▶ **Exercise aim**
The answer must reproduce exactly the lines from the one with "Instruction: Click the" through the end of the material, and it must contain no pictures.

(Beginning of Data under study)

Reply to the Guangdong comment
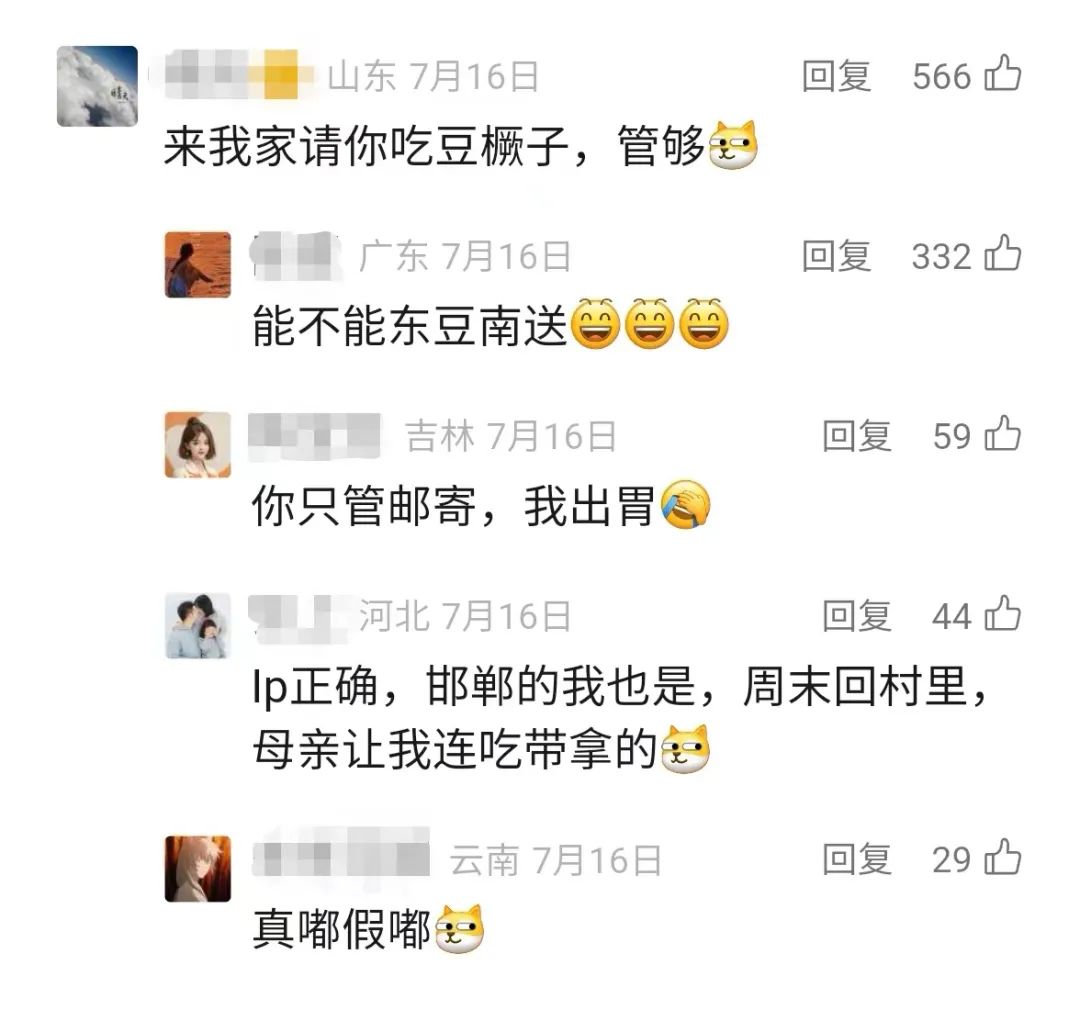The height and width of the screenshot is (1010, 1080). click(x=837, y=256)
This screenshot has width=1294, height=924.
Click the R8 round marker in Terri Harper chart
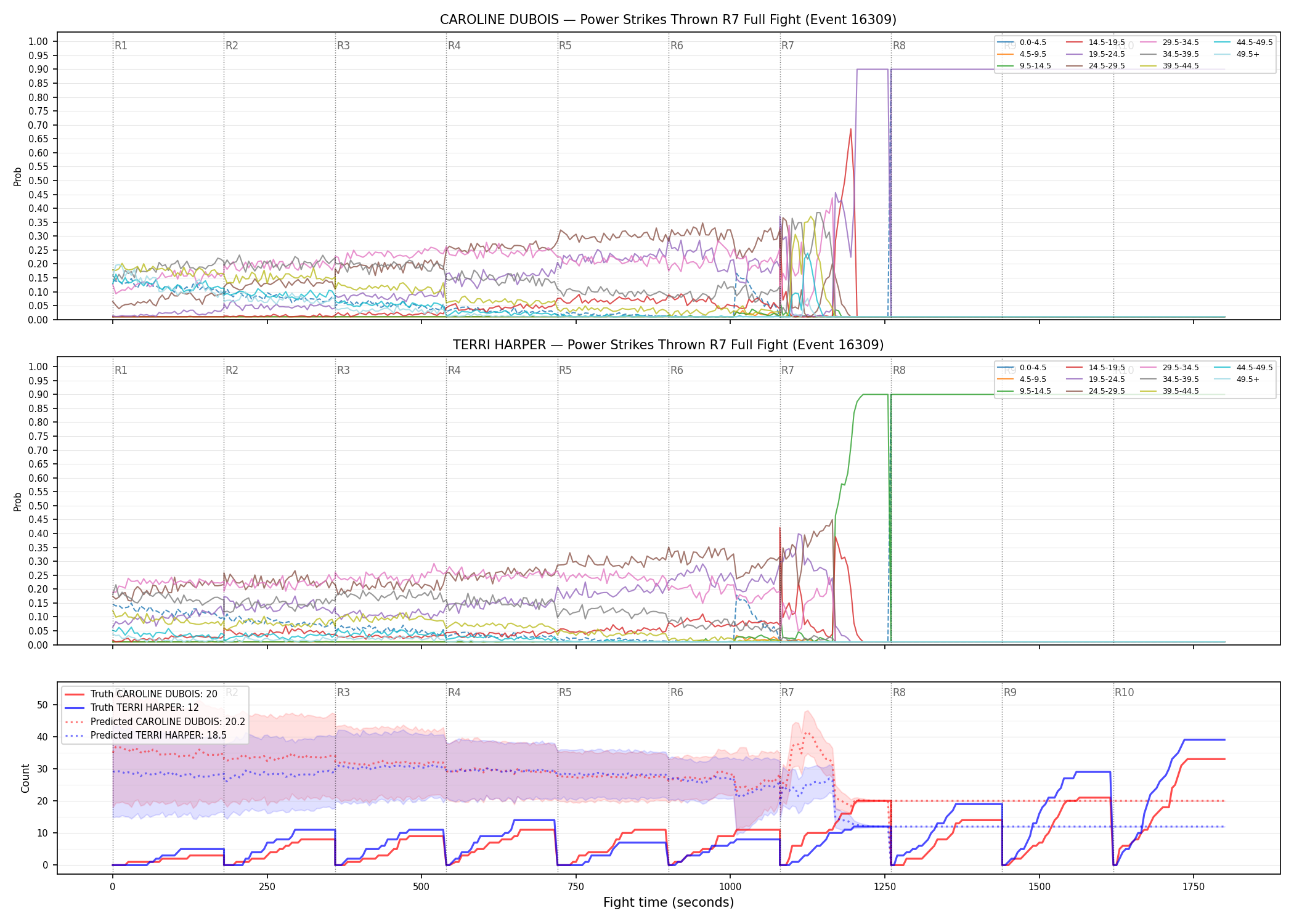click(899, 370)

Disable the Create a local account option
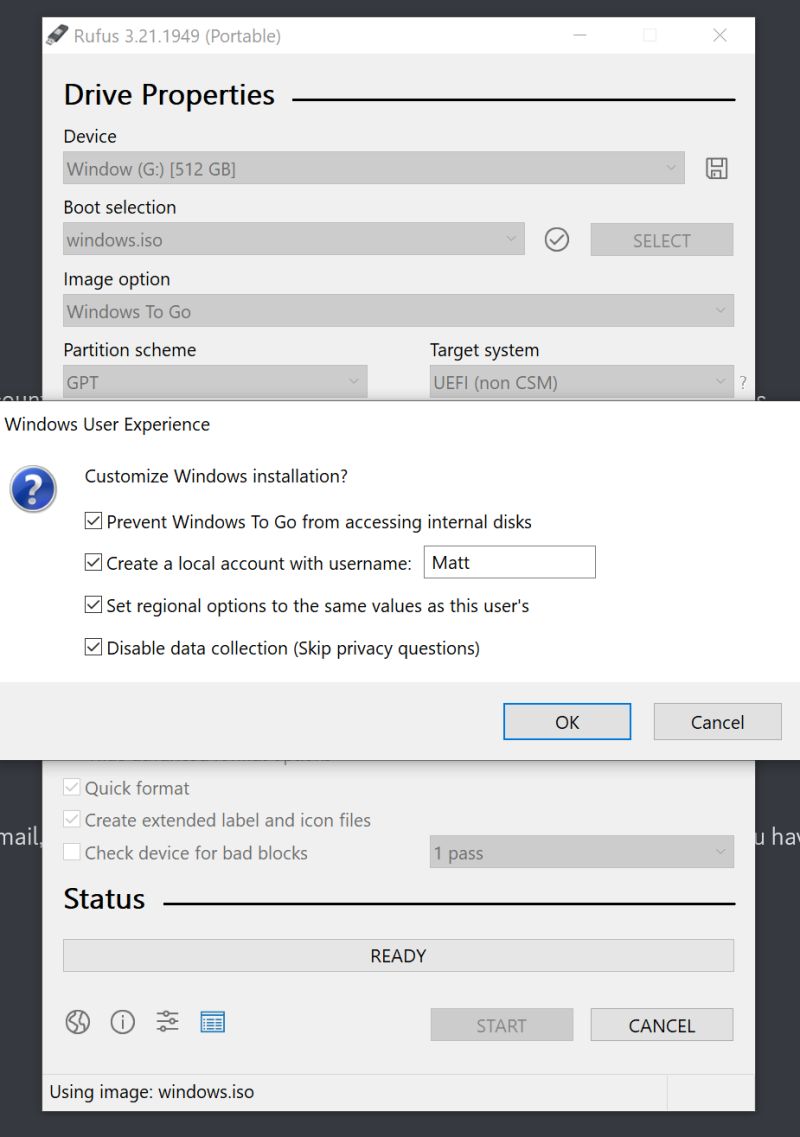pyautogui.click(x=93, y=562)
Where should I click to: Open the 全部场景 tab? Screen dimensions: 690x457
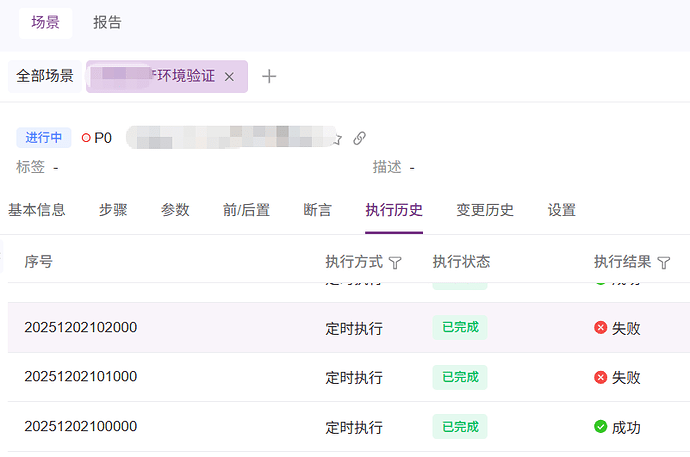tap(45, 76)

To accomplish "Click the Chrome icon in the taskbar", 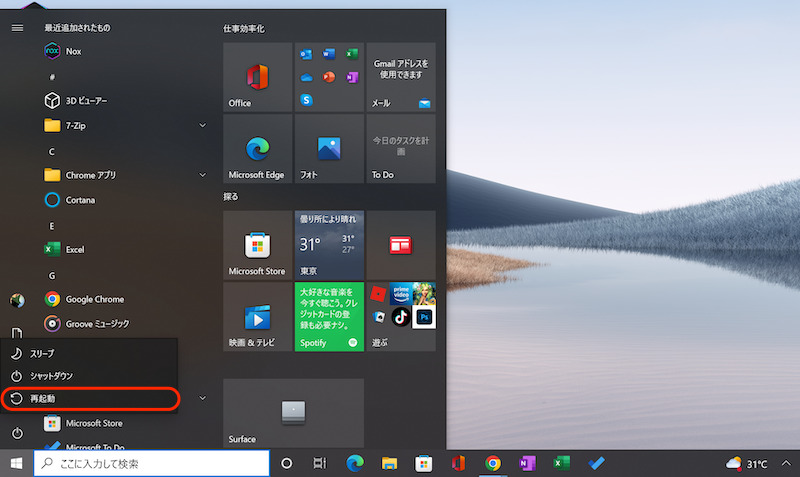I will (x=492, y=463).
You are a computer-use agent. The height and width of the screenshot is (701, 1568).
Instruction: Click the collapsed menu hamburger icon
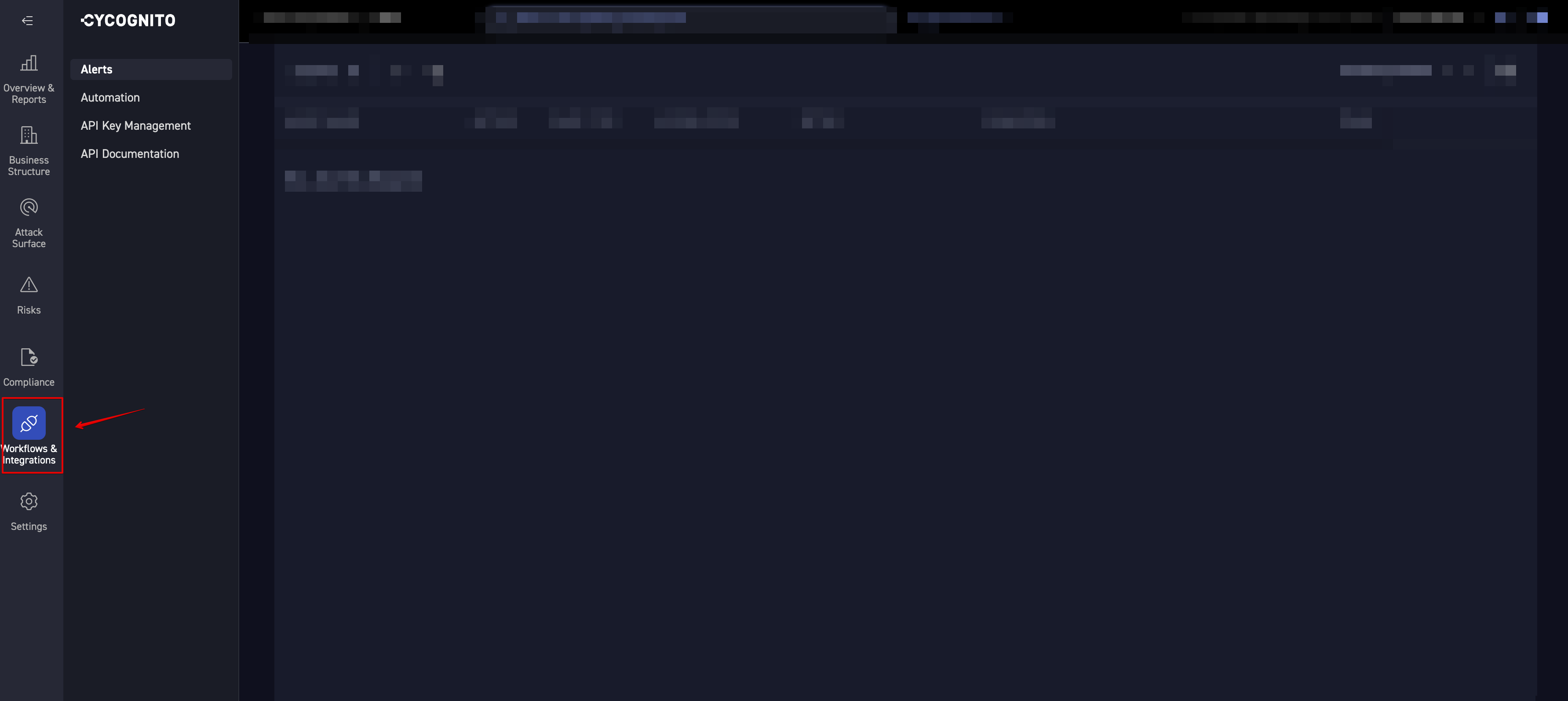point(27,20)
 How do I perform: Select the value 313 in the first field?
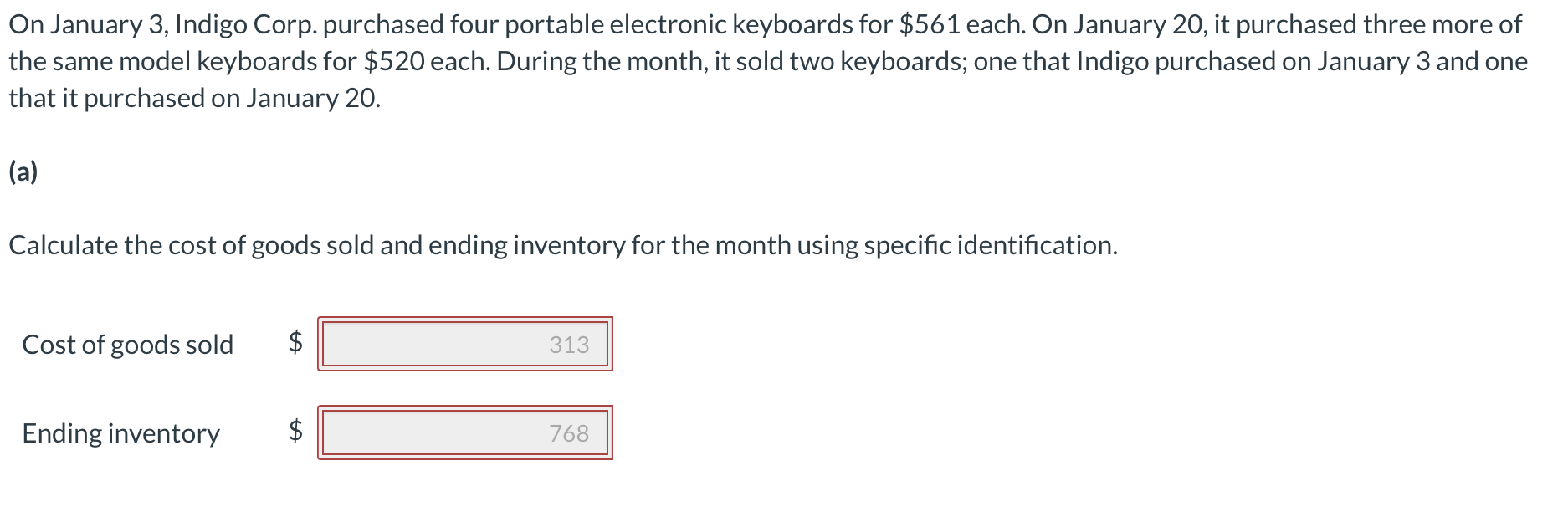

(End of Data under study)

▶ **The answer**
Instruction: Click the collapsed menu hamburger icon
point(27,20)
 How do I perform: Select the value 313 in the first field?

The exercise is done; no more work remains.